The Corpus Callosum

It is refreshing to see something like this.  Both drugs are
available as generics, so the financial motivation for a study like
this is not great.  But the clinical benefit could e substantial,
albeit for a small subset of patients.

Clozapine is considered to be the most efficacious antipsychotic
medication, in that it is the drug to which the highest percentage of
persons with psychosis have a positive response.  It is, however,
considered a third-line drug.  The reason is that about 1% of
patients will develop severe granulocytopenia.  So, in general, a
patient will be tried on at least two different antipsychotic
medications before undergoing a trial of clozapine.  It generally
is used for treatment of schizophrenia, but may be used also for
bipolar disorder, or variants of those two conditions.

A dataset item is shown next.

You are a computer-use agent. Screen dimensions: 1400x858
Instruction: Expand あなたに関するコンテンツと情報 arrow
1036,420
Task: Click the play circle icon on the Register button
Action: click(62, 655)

Even though clozapine is the most efficacious antipsychotic, many
patients are left with significant residual symptoms.  What then?


In such a situation, you can 1) do nothing, 2) increase the dose ,
3)decrease the dose, (including decrease to zero) 4) switch to a
different medication, or 5) add another medication.  Option #1 may
be feasible, but often is not a practical option.  Option #2 makes
sense, up to a point, but there there is a limit.  Once you reach
the limit, you have to chose one of the other options.  Option #3
rarely makes any sense, assuming that a proper titration schedule was
followed.  Option #4 may make sense, but remember, by the time a
patient is on clozapine, it is unlikely that a different antipsychotic
medication would be helpful.  So, usually Option #5 is the right
one.

People have tried augmentation (adding a second medication to add to
the effect of the first) with a variety of substances.  Depakote
often is a good one.  The thing is, clozapine tends to carry with
it a heavy burden of adverse effects.  Depakote may add to that
burden.  Same with lithium.  Some will add a first- or
second-generation antipsychotic, but I’ve never been a fan of that
approach.  Occasionally, I’ve gotten lucky with oxcarbazepine or
an antidepressant.  Once, I got lucky with
clozapine+oxcarbazepine+venlafaxine. 

Now, there is a meta-analysis that shows reasonably well-proven
efficacy of augmentation with lamotrigine.  This is attractive,
because most persons won’t get a big increase in the adverse effect
burden.

The meta-analysis was done by the Cochrane group.  There is an
open-access synopsis published in Current Psychiatry online.  (You
may have to register, which is free, and I think is open to anyone, but
I am not 100% sure of that.)

href="http://www.currentpsychiatry.com/article_pages.asp?AID=7167">When
Clozapine is not enough: Augment with lamotrigine?

Current antipsychotics are reasonably effective in treating positive
symptoms, but they do less to improve the negative and cognitive
symptoms that contribute to patients’ long-term poor functional
capacity and quality of life. So what do psychiatrists do in clinical
practice to mitigate antipsychotics’ limitations? We augment.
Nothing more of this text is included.